Required work -> Please copy out the entries from the line with "Screen dimensions: 1230x922" to the line with "point(255,504)", requests included, and multiply every coordinate in the answers by 0.6. Round each result to a whole number, with halves going up.

--- begin Dataset entries ---

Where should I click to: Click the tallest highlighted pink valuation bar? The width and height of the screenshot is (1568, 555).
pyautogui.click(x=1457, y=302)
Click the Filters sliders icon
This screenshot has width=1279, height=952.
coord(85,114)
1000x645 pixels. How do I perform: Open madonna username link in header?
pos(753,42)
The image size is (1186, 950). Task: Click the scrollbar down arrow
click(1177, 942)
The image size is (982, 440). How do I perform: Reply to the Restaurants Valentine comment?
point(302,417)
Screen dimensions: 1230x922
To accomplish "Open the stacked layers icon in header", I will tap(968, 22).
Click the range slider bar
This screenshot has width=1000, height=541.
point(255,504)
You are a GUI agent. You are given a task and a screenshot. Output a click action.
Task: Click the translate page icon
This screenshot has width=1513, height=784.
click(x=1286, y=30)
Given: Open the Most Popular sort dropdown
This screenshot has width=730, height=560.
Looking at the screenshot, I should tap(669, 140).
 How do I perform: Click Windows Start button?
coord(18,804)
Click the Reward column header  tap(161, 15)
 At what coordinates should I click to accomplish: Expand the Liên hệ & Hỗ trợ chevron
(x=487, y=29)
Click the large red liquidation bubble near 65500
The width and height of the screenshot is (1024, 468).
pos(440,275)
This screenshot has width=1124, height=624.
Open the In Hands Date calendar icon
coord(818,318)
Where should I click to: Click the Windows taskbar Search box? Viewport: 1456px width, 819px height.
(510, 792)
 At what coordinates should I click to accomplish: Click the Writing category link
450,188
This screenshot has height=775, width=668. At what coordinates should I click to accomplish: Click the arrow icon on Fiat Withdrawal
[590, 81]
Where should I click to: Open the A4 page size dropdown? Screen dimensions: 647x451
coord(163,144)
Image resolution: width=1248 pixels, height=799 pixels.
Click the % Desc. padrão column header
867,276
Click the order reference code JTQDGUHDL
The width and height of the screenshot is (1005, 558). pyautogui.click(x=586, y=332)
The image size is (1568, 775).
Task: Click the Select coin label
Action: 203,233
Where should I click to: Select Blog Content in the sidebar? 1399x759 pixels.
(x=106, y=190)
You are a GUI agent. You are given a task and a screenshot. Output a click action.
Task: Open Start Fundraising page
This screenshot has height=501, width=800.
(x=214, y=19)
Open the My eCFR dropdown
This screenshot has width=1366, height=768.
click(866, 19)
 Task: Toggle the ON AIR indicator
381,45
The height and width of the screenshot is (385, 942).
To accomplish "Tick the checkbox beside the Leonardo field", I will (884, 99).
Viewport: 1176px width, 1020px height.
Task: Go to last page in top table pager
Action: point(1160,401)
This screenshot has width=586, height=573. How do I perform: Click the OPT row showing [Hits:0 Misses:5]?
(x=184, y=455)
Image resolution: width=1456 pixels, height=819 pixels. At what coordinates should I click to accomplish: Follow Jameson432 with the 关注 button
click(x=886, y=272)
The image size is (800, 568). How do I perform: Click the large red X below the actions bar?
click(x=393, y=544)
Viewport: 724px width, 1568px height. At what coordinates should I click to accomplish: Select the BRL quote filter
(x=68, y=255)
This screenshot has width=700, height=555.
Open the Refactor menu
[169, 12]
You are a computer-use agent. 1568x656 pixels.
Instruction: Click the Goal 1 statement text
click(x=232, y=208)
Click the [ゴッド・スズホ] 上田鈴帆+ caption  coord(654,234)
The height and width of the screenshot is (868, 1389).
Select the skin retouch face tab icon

--- end Dataset entries ---

Output for this task ->
Screen dimensions: 1230x922
To accomplish "Open the stacked layers icon in header", I will tap(581, 13).
Click the range slider bar
This screenshot has width=1000, height=541.
point(153,302)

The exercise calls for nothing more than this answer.